だし本来の香りを楽しむには、浄水を使うことが有効だと判明
株式会社LIXIL(以下、LIXIL)は、浄水の機能研究において、水道水で顆粒だしを調製すると、水道水中の残留塩素が不快臭の原因物質と言われるアルデヒド類を生成することを発見しました。一方、残留塩素を除去した浄水で調製した顆粒だしは、アルデヒド類由来の不快な臭いを抑えることができ、だし本来の香りを楽しめることが明らかとなりました。顆粒だしの種類によって増加する成分の種類や量が異なり、今回使用した鶏ガラ、かつお、こんぶの3種類では、鶏ガラで浄水の有用性がもっとも顕著となりました。本研究成果の一部は、日本食品科学工学会 第71回大会(2024年8月29日〜31日・愛知県)にて発表しました。
■研究背景
本研究では、家庭で広く利用されている顆粒だしに着目し、残留塩素が顆粒だしの香りに関わる成分(香気成分)に及ぼす影響を調査しました。
■研究概要
水道水および浄水で、鶏ガラ、かつお、こんぶの3種類の顆粒だしからそれぞれ調製しただしの香気成分を網羅的に比較しました。その結果、鶏ガラの場合、水道水では浄水と比べて不快臭の原因と言われている3種のアルデヒド類(イソブチルアルデヒド、2-メチルブチルアルデヒド、イソバレルアルデヒド)および1-ビニルアジリジンが多く検出されました。一方で、顆粒だし本来の香気成分には違いが見られませんでした。
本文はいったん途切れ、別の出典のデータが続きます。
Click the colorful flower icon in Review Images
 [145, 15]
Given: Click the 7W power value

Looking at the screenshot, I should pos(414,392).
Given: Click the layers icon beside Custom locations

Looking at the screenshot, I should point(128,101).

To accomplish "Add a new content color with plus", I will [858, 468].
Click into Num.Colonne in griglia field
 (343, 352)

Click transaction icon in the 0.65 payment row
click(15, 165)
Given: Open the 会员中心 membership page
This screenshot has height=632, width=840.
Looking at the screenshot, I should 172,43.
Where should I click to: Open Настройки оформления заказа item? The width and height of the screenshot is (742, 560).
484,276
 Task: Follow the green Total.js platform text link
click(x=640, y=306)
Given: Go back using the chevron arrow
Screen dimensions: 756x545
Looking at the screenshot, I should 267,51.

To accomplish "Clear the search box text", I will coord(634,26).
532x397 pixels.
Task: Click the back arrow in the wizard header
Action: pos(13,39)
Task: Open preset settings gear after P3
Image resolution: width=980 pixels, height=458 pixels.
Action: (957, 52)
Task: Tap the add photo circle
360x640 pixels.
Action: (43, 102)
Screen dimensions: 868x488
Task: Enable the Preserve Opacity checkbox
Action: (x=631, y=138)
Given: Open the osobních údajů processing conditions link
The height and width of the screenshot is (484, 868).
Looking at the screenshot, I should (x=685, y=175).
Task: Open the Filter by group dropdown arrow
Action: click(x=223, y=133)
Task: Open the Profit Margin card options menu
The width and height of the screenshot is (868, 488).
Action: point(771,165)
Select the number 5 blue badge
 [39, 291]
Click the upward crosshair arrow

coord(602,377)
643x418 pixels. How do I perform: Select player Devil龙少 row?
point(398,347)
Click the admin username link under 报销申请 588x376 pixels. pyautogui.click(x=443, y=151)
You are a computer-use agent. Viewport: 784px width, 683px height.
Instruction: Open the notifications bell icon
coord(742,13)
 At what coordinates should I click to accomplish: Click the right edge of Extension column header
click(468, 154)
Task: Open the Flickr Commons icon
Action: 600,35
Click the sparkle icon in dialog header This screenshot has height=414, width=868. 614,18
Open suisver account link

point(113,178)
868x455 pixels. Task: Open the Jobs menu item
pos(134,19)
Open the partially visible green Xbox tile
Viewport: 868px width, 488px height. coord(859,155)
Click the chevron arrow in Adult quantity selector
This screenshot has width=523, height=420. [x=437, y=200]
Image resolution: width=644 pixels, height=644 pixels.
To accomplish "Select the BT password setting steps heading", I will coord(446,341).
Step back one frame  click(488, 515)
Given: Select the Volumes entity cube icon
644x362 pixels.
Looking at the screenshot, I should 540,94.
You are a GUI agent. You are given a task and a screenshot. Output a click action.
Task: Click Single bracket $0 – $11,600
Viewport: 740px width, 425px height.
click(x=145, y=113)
さらに、かつお、こんぶでも水道水の方が、アルデヒド類が多く検出されました。
それぞれの顆粒だしで不快臭の原因物質や検出量に違いが見られ、鶏ガラが最も水道水の影響が顕著に見られました。
次に、水道水の場合で、不快臭が多くなる原因を調査しました。その結果、使用する水に含まれる残留塩素濃度の増加に伴い、鶏ガラ、かつお、こんぶのいずれにおいても不快臭の原因物質が増加し、水道水中の残留塩素が不快臭の原因物質の生成に関与していることが明らかとなりました。
本研究により、残留塩素を除去した浄水で調製した顆粒だしは、水道水よりも不快臭が少ないことが明らかとなり、だし本来の香りを楽しむにあたっての浄水の有用性が示されました。
LIXILは、今回得た知見を、水の価値をさらに高める浄水技術の開発に活かし、誰もが願う豊かで快適な住まいの実現に向けて貢献していきます。